REQUIRED WORK => Show each line of the entries below that contains the word "Clear".

Text and item location entries =>
>>>
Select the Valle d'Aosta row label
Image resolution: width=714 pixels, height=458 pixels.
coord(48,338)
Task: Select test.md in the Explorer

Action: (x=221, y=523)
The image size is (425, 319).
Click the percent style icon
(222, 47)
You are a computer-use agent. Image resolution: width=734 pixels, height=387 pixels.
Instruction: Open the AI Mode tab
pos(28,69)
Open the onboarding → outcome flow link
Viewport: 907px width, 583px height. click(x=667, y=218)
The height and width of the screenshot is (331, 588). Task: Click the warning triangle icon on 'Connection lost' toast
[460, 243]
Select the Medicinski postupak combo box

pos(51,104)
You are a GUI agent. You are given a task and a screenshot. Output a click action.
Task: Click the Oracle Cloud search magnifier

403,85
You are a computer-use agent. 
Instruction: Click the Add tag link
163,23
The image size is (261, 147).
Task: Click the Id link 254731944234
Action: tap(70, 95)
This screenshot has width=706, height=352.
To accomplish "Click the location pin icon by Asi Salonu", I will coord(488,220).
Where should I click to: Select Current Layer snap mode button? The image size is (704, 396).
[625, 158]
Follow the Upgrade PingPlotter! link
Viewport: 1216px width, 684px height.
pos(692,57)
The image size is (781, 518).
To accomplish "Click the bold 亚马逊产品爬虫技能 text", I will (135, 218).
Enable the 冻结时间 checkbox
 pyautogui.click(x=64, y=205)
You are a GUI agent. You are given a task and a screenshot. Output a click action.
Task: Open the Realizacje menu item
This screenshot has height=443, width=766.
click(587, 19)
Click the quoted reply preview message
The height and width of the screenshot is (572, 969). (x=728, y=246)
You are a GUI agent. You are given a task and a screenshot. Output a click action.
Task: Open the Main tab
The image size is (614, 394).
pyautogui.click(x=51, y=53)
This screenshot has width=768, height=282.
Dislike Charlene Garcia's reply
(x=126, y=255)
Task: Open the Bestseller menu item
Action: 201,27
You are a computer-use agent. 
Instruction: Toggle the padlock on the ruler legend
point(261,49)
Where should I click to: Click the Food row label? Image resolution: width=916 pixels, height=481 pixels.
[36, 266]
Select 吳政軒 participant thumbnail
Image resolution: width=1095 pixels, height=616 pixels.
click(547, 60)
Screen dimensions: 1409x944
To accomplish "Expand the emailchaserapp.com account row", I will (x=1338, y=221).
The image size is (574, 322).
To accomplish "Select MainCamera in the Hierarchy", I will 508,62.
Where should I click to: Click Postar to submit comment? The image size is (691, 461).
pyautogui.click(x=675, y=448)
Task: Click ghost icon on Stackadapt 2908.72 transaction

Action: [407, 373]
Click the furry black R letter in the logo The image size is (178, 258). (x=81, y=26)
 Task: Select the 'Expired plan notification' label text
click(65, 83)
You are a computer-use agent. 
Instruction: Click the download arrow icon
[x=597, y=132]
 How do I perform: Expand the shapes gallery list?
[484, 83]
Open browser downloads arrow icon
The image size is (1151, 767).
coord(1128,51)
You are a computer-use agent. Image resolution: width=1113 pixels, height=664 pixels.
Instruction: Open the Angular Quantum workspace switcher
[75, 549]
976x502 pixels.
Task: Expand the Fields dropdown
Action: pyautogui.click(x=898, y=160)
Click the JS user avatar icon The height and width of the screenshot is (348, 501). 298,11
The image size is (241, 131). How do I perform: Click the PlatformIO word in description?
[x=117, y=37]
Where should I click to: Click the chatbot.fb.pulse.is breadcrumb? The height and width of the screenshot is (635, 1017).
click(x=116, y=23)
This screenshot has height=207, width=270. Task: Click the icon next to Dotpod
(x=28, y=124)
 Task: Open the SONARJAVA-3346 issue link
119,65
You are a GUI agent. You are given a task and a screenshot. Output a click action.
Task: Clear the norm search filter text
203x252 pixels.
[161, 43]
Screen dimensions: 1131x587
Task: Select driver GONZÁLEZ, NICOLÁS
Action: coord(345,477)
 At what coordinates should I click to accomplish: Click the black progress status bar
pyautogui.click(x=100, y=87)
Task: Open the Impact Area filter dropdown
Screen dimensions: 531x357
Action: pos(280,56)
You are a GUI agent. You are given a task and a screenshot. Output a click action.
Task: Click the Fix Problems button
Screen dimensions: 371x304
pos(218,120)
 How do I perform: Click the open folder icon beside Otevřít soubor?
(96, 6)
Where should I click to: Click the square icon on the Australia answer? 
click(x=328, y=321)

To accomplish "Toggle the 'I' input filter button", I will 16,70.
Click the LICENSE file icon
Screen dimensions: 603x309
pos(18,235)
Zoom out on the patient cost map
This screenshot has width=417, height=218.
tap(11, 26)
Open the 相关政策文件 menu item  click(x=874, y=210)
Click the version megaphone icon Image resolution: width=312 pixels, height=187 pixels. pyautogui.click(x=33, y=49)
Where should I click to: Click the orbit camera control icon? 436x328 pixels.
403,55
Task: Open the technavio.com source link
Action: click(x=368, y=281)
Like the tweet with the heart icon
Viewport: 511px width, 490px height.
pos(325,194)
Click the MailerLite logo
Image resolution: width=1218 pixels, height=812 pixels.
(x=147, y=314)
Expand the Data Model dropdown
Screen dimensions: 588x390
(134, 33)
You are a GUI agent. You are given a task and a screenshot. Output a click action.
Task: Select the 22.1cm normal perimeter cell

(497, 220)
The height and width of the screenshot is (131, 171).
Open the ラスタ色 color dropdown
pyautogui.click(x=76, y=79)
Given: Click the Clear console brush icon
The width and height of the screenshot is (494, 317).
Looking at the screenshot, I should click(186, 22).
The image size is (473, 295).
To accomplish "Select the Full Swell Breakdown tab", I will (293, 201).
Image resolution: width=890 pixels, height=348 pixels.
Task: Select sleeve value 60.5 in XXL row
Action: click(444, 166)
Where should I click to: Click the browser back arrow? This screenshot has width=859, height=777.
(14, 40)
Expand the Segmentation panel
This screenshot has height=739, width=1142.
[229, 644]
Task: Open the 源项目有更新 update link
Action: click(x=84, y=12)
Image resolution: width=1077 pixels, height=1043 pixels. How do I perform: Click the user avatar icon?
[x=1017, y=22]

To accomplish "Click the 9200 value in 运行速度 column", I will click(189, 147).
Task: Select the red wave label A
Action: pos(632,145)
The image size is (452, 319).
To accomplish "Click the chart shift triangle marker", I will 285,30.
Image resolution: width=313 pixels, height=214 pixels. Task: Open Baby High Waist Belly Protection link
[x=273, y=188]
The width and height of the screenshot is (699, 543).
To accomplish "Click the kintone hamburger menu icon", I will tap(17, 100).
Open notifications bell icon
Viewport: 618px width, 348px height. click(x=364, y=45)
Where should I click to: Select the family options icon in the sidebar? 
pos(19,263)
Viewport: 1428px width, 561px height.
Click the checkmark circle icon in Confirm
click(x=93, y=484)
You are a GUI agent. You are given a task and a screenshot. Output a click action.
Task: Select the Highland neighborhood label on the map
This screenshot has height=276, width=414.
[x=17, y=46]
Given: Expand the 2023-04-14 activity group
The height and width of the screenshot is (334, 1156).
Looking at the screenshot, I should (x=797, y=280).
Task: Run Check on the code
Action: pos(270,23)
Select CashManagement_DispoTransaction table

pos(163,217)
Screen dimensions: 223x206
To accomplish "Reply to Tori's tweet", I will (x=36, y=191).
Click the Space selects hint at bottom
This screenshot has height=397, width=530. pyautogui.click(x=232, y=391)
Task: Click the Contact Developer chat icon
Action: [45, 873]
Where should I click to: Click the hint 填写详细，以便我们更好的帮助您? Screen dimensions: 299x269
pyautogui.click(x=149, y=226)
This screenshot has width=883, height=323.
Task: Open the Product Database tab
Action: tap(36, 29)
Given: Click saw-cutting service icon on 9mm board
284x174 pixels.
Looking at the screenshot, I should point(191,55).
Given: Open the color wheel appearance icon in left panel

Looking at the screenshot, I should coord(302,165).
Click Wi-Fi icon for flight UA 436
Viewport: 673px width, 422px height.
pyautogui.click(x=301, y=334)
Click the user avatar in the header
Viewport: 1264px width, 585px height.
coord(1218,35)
<<<
RESPONSE =>
Task: Clear the norm search filter text
Given: Click the Clear console brush icon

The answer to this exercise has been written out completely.